The point here is not that everyone decide to practice yoga, or start a farmers market, or plant a garden or whatever. The point is that we each consider what we can do to be the change we want to see in our life and our community/world, and that we try to do something - even if it's small or doesn't work out as we'd hoped. Activism and social change do not necessarily manifest as big, loud, in-your-face experiences. They can be quiet shifts of awareness and pleasurable experiences in which we recognize that somehow things are fitting together just right. Activism, social change and sustainability do require consciousness. We must actively engage in being aware of our choices, our actions, our words and how each impacts our individual and communal lives.

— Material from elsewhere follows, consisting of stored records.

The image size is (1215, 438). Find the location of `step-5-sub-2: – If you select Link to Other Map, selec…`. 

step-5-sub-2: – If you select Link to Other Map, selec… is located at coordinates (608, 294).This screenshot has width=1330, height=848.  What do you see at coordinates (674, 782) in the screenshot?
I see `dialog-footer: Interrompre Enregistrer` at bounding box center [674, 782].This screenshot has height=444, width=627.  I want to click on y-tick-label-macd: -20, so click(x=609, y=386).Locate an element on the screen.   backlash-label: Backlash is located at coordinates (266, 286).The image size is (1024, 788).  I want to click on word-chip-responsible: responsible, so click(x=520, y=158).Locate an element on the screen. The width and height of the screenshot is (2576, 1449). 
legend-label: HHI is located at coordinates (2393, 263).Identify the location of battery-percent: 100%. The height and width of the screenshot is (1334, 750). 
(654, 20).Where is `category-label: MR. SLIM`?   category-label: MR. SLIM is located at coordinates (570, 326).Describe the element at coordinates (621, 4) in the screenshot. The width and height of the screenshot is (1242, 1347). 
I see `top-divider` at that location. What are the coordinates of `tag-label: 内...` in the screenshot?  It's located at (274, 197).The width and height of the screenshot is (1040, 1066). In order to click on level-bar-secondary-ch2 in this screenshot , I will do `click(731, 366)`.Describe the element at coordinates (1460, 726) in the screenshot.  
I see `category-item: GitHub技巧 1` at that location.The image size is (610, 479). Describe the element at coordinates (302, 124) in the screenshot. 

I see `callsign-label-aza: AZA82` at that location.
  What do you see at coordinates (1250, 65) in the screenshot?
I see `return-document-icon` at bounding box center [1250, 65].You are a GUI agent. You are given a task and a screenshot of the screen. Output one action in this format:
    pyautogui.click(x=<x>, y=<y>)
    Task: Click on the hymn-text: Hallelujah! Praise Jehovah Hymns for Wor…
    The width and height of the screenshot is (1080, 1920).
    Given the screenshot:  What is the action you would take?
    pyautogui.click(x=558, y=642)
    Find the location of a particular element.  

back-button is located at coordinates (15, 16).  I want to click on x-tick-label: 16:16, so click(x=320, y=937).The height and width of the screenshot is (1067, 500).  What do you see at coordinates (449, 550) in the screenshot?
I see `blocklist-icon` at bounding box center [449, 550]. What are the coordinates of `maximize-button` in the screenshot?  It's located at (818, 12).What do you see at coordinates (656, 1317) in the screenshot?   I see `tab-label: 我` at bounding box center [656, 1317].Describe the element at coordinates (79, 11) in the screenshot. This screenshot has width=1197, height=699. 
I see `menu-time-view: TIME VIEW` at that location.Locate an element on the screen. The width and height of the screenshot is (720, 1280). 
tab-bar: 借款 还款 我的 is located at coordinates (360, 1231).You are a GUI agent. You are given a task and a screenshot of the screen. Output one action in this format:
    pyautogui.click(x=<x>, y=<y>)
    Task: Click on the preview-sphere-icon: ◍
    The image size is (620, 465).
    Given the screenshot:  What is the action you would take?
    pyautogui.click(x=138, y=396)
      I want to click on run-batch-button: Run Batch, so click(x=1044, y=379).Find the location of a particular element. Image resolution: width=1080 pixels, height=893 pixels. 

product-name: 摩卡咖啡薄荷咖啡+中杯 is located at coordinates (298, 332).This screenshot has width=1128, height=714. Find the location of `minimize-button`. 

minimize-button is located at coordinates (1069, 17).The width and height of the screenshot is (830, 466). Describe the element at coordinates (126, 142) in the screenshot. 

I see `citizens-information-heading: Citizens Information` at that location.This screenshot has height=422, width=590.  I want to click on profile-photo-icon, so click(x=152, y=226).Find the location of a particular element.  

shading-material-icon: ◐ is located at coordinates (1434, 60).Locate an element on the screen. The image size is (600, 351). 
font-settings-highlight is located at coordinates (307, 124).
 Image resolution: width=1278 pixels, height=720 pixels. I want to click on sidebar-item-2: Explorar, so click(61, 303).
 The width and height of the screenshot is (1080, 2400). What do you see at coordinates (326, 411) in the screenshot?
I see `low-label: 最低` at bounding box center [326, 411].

So, if these ideas interest you and you are looking for some motivation to jump start your steps toward where ever it is you are hoping to take your life and community - and a yoga-based exercise experience interests you - I invite you to join my New Year's Detox Bootcamp at Invoke Studio. The class will be held Fridays in January (8, 15, 22, 29) from 5:45-7 p.m. The cost is $20 to drop-in for a single session or $75 to pre-register for all 4 weeks. The class will be challenging, yet is designed to be achievable for anyone with basic vinyasa yoga experience. It is about a lot more than the physical experience though. Come and begin the process of detoxifying your body and life in order to more fully explore your purpose and potential.

Tuesday, January 5, 2010

New Recycling Center on E. Michigan St.

This is not directly IWFM or local food related, but it is entirely relevant to the efforts of those looking to be more conscious in what we consume and how we dispose of those things we've consumed down the road. Additionally IWFM participant, Green Piece Indy has assisted center operator Workforce Inc. with rush hour recycling events. The two organizations joined forces in October to collect more than 25 tons of electronics.

A new recycling center, the Chancellor Keesling Recycling Center, has recently opened on the near eastside. Located at the old RCA plant on East Michigan Street, the center is open Monday through Friday from 8-4:30, and Saturday from 9-3. The center will take just about everything - electronics, paper, cardboard, aluminum and steel cans, glass, and allplastics 1 - 7. Just think how convenient it could be to drop your recycling off before or after visiting the IWFM.

The Chancellor Keesling Recycling Center is a non-profit effort that is not just diverting materials from the landfill, but also helping with ex-offender re-entry by providing much needed training and jobs. The center is operated by Workforce, Inc., a program that helps ex-offenders transition back into society with job training and employment. Those employees wanted to name the center after the late son of Workforce, Inc. CEO Gregg Keesling. Army Specialist Chancellor A. Keesling died in Iraq this past June.